* _GIVEN TEXT_:
━━━

You can use `*` to add "leftover" variables to a list.

In [7]:
x, *y = multiple_returns()
print(x)
print(y)

2
[3, 4]


You can use `_` to "skip" some variables

In [8]:
_, _, z = multiple_returns()
print(z)

4


# `with` statement

`with` functions similarly as `try-with-resources` in Java and ensures proper acquisition and release of resources.

Instead of explicitly closing resources, e.g., when reading files:

In [9]:
file = open('./hello.py', 'r')
try:
    print(file.readlines())
finally:
    file.close()

['print("hello, world!")']


You can use `with` for a cleaner code. It allows you to enter the file context and execute code within it, while making sure the file resources will be freed upon exiting the context.

In [10]:
with open('./hello.py', 'r') as file:
    print(file.readlines())

['print("hello, world!")']


As most things in Python data model, any object can work inside `with` statement using 2 dunder methods `__enter__()` and `__exit__()`:
* `__enter__()` initializes the resource you wish to use in the object. It should always return a descriptor of the acquired resource.
* `__exit__()` allows you to implement the release of acquired resources.

━━━

* _RAW DATA_:
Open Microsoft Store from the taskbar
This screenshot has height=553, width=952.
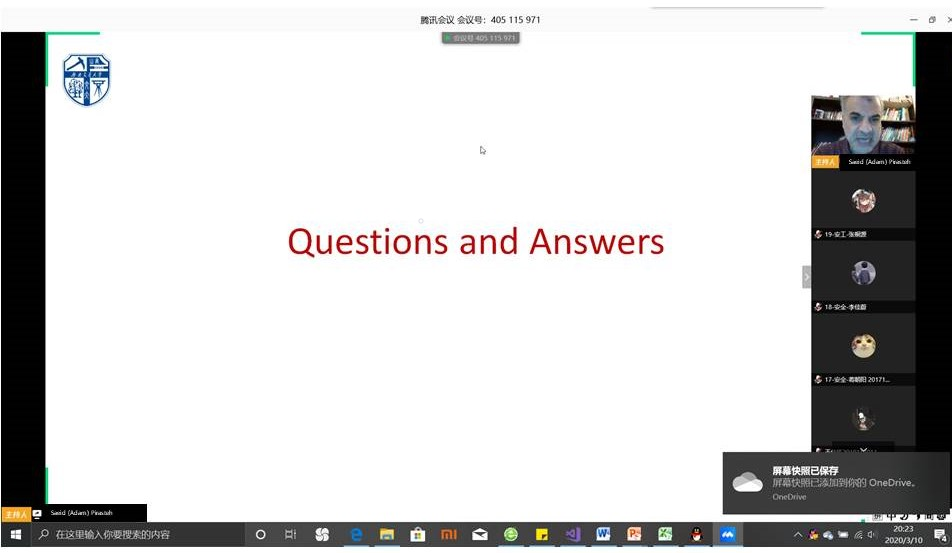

━━━

* _WHAT THIS EXERCISE ASKS_:
• a. In the Python tutorial text, which Java construct does `with` work similarly to?
• b. Reproduce everything in the Python tutorial text from "Instead of explicitly" down to "exiting the context.".

* _COMPLETED EXERCISE_:
• a. `try-with-resources`

• b.
Instead of explicitly closing resources, e.g., when reading files:

In [9]:
file = open('./hello.py', 'r')
try:
    print(file.readlines())
finally:
    file.close()

['print("hello, world!")']


You can use `with` for a cleaner code. It allows you to enter the file context and execute code within it, while making sure the file resources will be freed upon exiting the context.